E se sostenere che l'incitamento all'odio sia la massima espressione del cristianesimi rappresenta una vera e propria offesa per migliaia di cristiani per bene (fortunatamente è solo una minoranza ad appellarsi a concetti così estremisti che per giunta non si seguono neppure, altrimenti non si capirebbe il secondo matrimonio di Adinolfi o il suo aver sorvolato sulle parole di Papa Francesco quando sotto accusa c'è il gioco d'azzardo di cui lui è stato fautore e promotore), appare un vero e proprio vilipendio al Capo dello Stato l'accento dato alla fede cattolica di un uomo chiamato a rappresentare una Repubblica laica come l'Italia.
Sulle pagine del suo giornale, Adinolfi pare infatti suggerire che la fede personale del nuovo Presidente della Repubblica possa servire ad imporre le sue ideologie, quasi come se il Presidente non fosse di tutti e non fosse tenuto a rendersi garante della Costituzione. «Mattarella è un presidente cristiano -scrive Adinolfi- e per noi combattenti, consci che il 2015 sarà l'anno decisivo della battaglia per la difesa della cultura della vita e della famiglia dalle iniziative parlamentari già in corso che puntano a varare le norme sulle unioni gay e sulla legittimazione dell'utero in affitto tramite la stepchild adoption, è decisivo avere un cristiano non all'acqua di rose al Quirinale».
Nell'occasione Adinolfi non manca di vantare come li diritti civili esistano «in tutta Europa, ma in Italia no» grazie all'opera di una vera e propria lobby cattolica. «Merito dei cristiani che resistono e, forse, anche dei tanti vituperati democristiani. Che hanno eletto un presidente cristiano alla presidenza della Repubblica. Chi non capisce che, nelle condizioni date, va ringraziato il Signore per questo miracolo semplicemente non è in battaglia».

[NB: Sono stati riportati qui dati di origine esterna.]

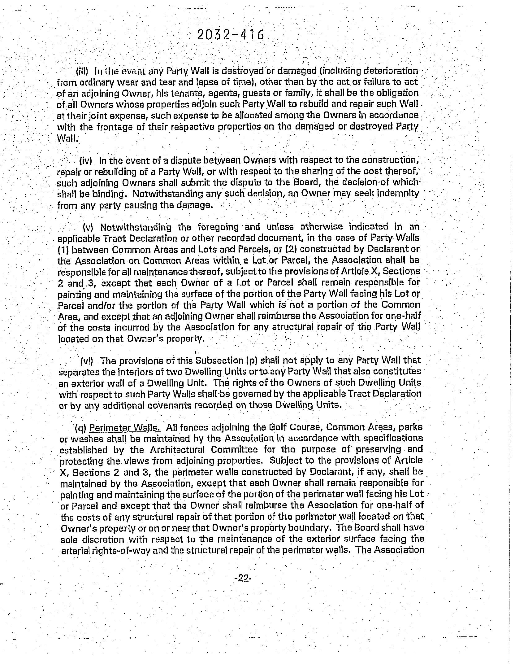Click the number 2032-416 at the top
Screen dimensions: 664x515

Curioso che si sostenga la necessità di condurre «una battaglia» contro i diritti altrui, peraltro sostenendo che l'arbitro debba essere di parte. Ma in fondo la sua intera comunicazione pare aver svuotato le parole del loro significato, a fronte di chi chiede un garante di parte ed un cristianesimo intollerante, avvicinandosi a chi definisce «gaystapo» chi si appella ai giudici dinnanzi alla diffamazione (chi dovrebbe porre l'altra guancia dovrebbero essere i cristiani, non le loro vittime, ndr) o che definiscono «la meglio gioventù» un gruppo di estrema destra che ha cercato di interrompere l'assemblea capitolina per impedire un voto democratico sul registro delle unioni di fatto.
E questo senza addentrarsi nell'orrore delle immagini pubblicate sul suo profilo, nelle quali è possibile imbattersi anche in fotografie di bambini minorenni che -a suo dire- salirebbero sul palco per ringraziarlo di «proteggerlo» dai gay. Insomma, un vero indottrinamento ideologico e uno sfruttamento dei bambini al solo fine di promuovere la vendita del suo giornale (naturalmente dopo aver sostenuto che «la polizia è venuta a proteggere il nostro diritto a parlare», quasi come se il far credere ad un bambino che debba sentirsi minacciato dalla comunità lgbt sia un diritto e non una violenza).